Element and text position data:
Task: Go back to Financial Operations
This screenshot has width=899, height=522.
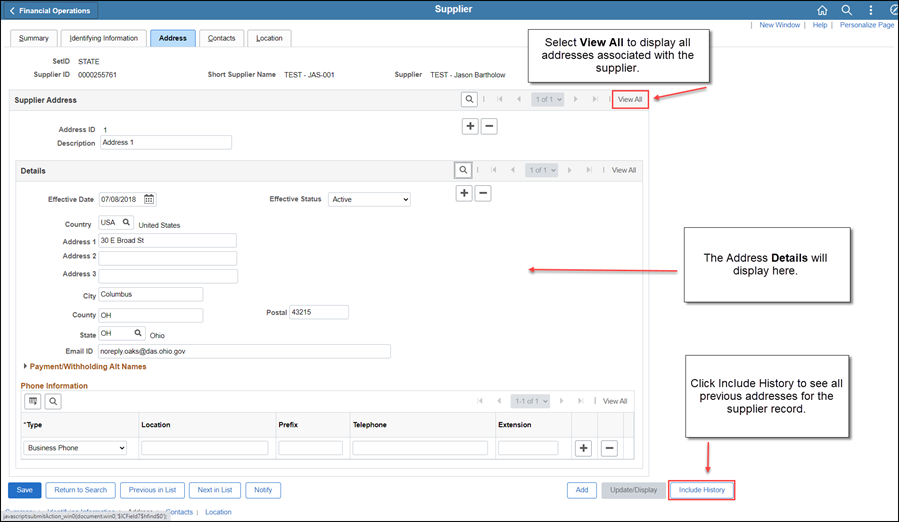Action: coord(53,11)
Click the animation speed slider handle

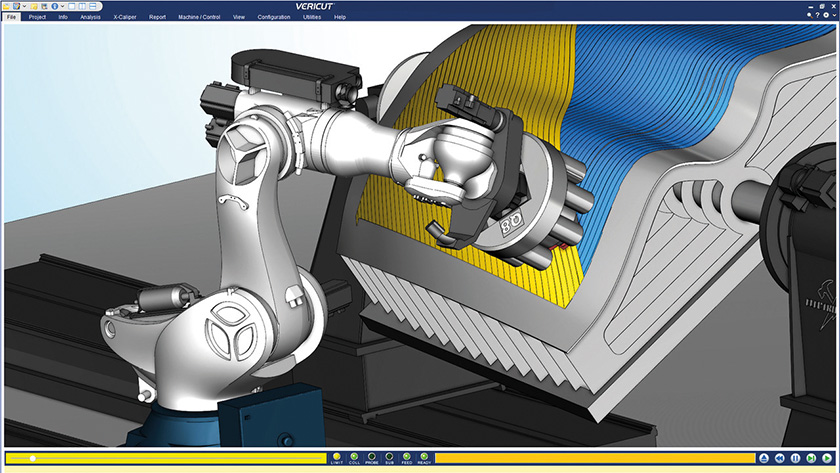[33, 458]
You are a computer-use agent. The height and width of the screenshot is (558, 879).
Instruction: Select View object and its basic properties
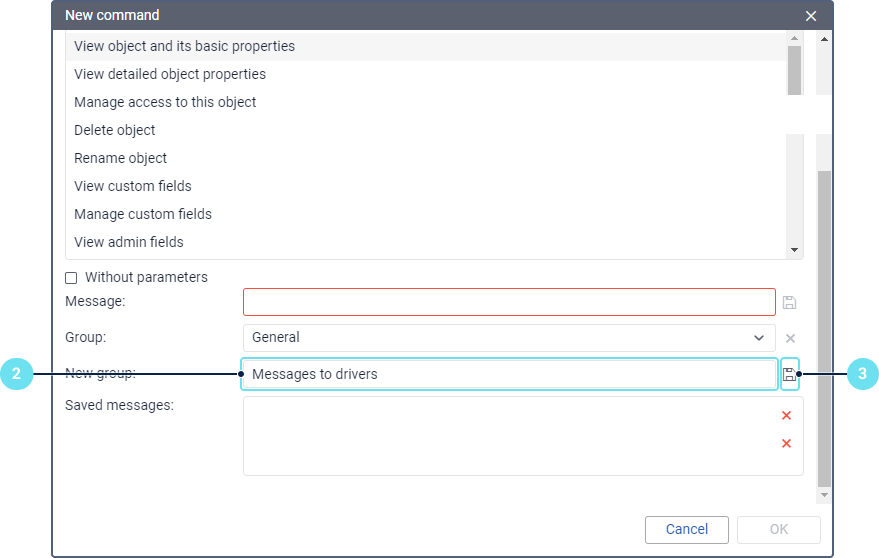point(184,46)
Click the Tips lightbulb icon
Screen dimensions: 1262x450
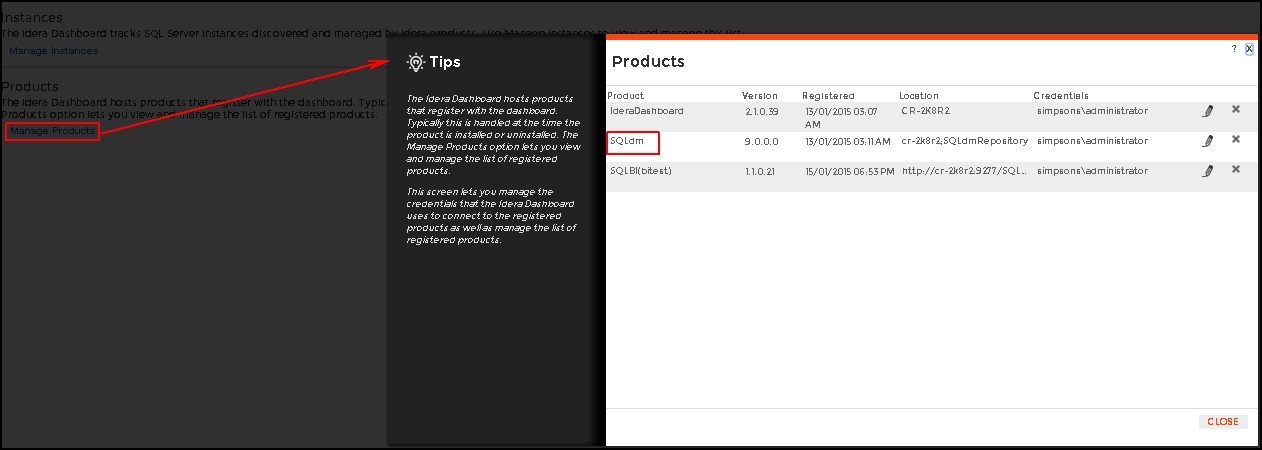click(x=415, y=62)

> WHAT THIS TASK INVOLVES
Reproduce every one of the records above word for word, but leave out the pictures.

> TASK RESPONSE
Task: Go back to Financial Operations
This screenshot has width=899, height=522.
Action: coord(53,11)
Click the animation speed slider handle

[33, 458]
You are a computer-use agent. The height and width of the screenshot is (558, 879).
Instruction: Select View object and its basic properties
point(184,46)
Click the Tips lightbulb icon
Screen dimensions: 1262x450
click(x=415, y=62)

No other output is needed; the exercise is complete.